= Robert d'Aguiló =

Norman knight (1100–1159)

Robert d'Aguiló (c. 1100 - c. 1159), also known as Robert Bordet, was a Norman knight who moved from Normandy to Catalonia in the early 12th century. He was a native of Cullei (modern Rabodanges in Orne, France), as reported by Orderic Vitalis, and his name d'Aguiló is a catalanized form of "d'Aculley" or "de Culley" that he adopted after marrying the daughter of a Catalan noble.

In 1124 Robert became governor of the newly conquered territory of Tudela and held that post for the next two years. Three years after his term office, on 14 March 1129, he was ceded secular authority in the district of Tarragona by Olegarius, Bishop of Barcelona, with the title of "Prince of Tarragona" (princeps Tarraconensis), effectively the archiepiscopate's vidame or defensor (defender, advocate). His position in Tarragona he maintained until 1153.
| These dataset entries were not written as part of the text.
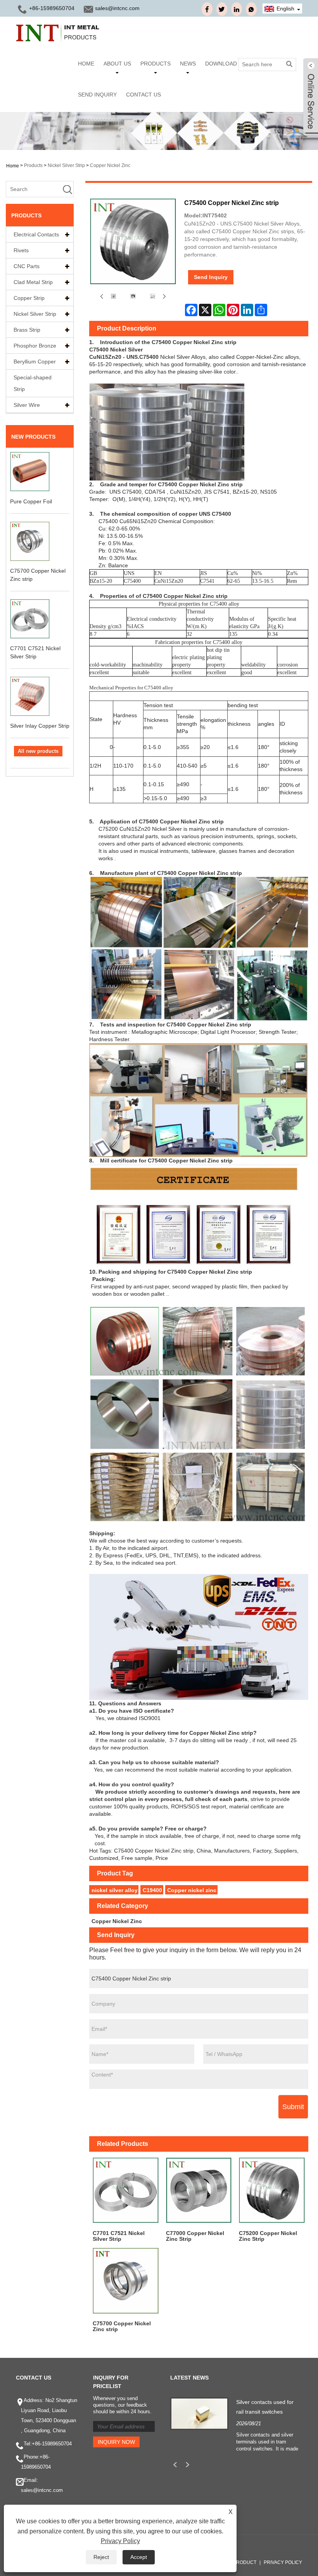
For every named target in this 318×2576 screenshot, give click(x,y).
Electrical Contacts (36, 234)
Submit (293, 2107)
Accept (138, 2557)
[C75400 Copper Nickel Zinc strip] (113, 296)
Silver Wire (27, 405)
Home (86, 63)
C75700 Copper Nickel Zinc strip (122, 2326)
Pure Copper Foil (31, 501)
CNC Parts (27, 266)
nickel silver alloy (115, 1890)
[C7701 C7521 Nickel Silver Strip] (125, 2190)
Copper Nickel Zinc (110, 165)
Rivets (21, 250)
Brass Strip (27, 330)
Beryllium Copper (35, 361)
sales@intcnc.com (117, 8)
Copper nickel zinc (191, 1890)
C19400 (152, 1890)
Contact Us (143, 94)
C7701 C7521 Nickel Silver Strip (119, 2236)
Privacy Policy (283, 2562)
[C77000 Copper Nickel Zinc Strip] (198, 2190)
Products (155, 63)
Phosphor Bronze (35, 346)
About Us (117, 63)
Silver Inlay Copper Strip (39, 726)
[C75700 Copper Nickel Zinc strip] (125, 2280)
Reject (101, 2557)
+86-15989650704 (52, 2444)
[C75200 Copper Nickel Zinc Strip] (271, 2190)
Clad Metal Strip (33, 282)
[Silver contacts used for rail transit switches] (199, 2413)
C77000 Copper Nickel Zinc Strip (195, 2236)
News (188, 63)
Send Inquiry (97, 94)
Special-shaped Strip (33, 383)
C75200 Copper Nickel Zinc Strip (268, 2236)
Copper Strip (29, 298)
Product (244, 2562)
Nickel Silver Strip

On 24 January 1150 Robert granted the lordship of Riudoms to Arnau de Palomar. In 1149 Robert granted a charter to the city of Tarragona, and appointed one Guillem (William) as lord of the city, but Guillem was forced to resign in 1157. This occurred after he attempted to transfer his rights in the city to the Count of Barcelona but Robert rejected the agreement. On 29 April 1157 the lordship of Reus was granted by Robert to the Church of Tarragona but it was transferred to Bertran de Castellet less than two months later on 3 June. Two years later (1159) an ephemeral agreement between the count, the bishop, and Robert was reached.

Robert was married to Agnes Sibylla (died 1170), and had four sons by her: Guillem (William, died 1168), Robert, Ricard (Richard), and Berenguer (Berengar, who in conjunction with Robert, assassinated Bishop Hug de Cervelló in 1171).